_WHAT YOU WILL DO:_ List each line of the listing below that contains the string "click", copying those lines in full.
— BEGIN MATERIAL SHOWN —
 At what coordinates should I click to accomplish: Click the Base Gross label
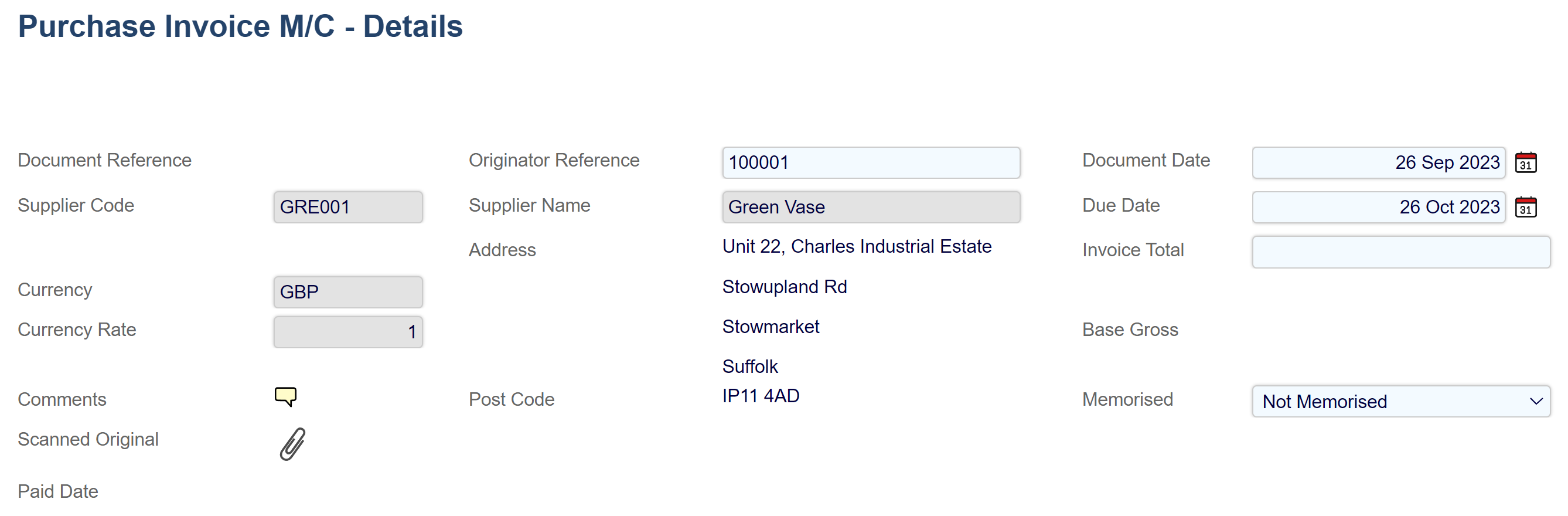(x=1130, y=330)
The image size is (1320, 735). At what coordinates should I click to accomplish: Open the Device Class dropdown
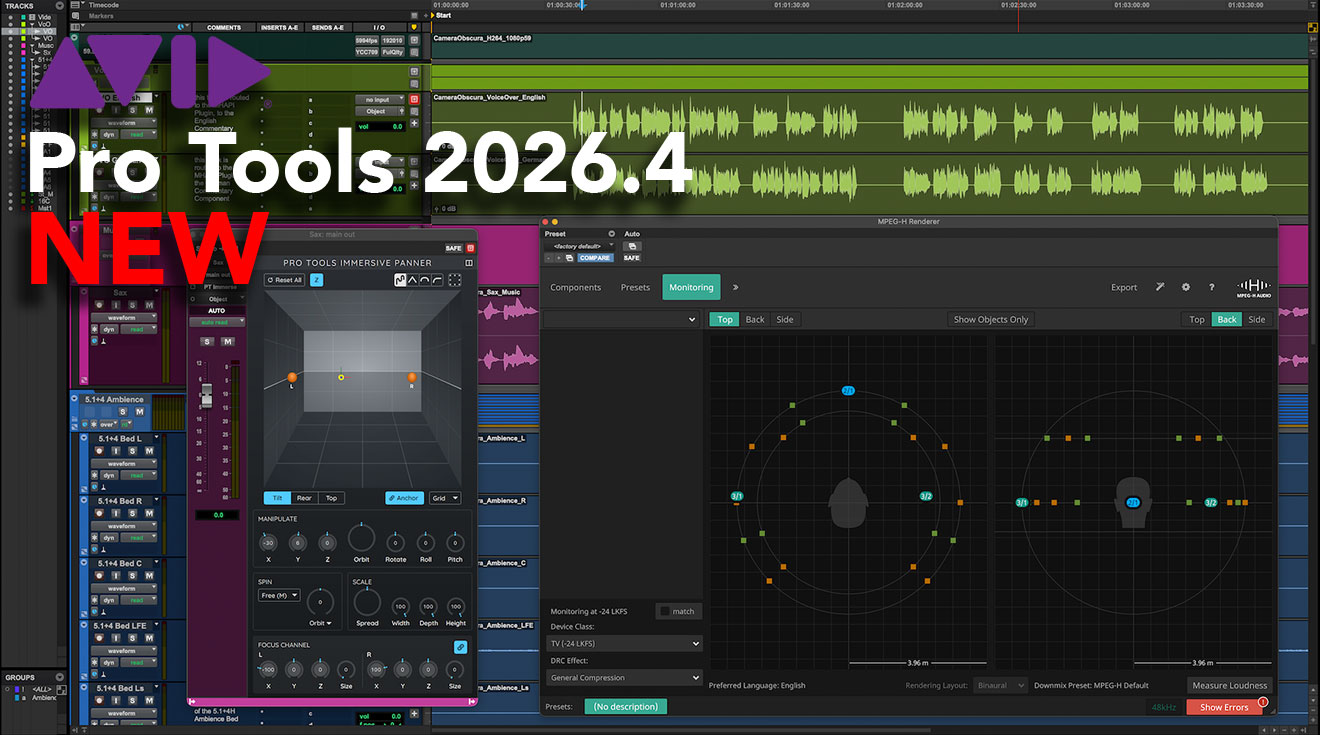[624, 644]
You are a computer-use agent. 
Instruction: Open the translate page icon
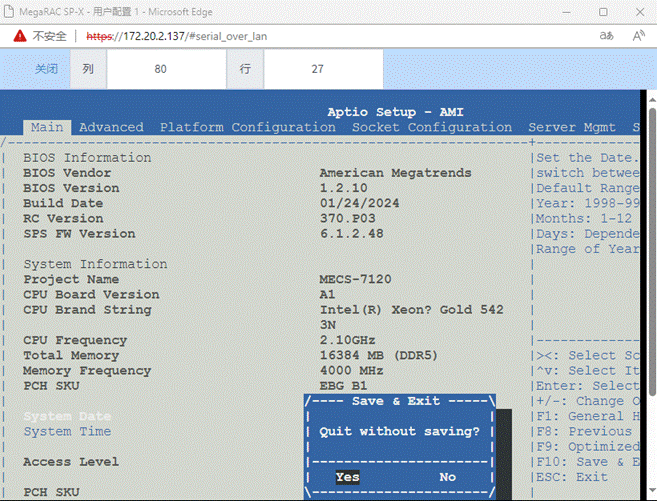tap(606, 36)
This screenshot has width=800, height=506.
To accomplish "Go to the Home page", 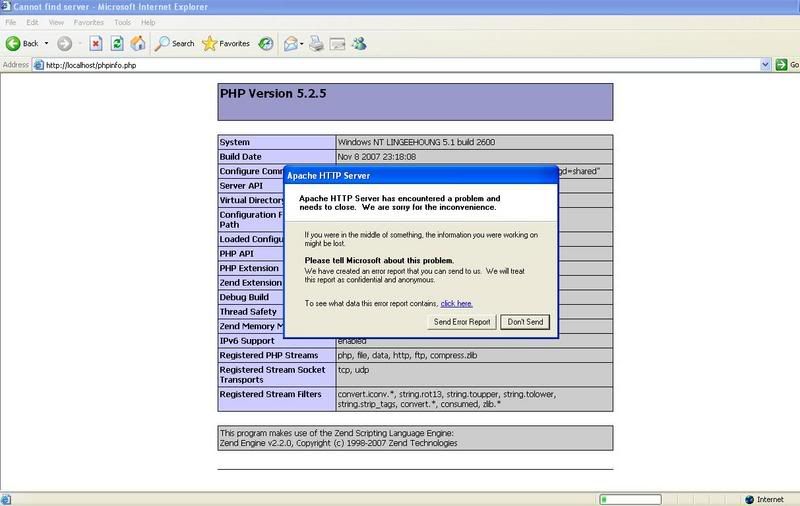I will [x=138, y=43].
— END MATERIAL SHOWN —
_COMPLETE RESPONSE:_
 At what coordinates should I click to accomplish: Click the Base Gross label
The image size is (1320, 735). At what coordinates should I click to accomplish: Open the Device Class dropdown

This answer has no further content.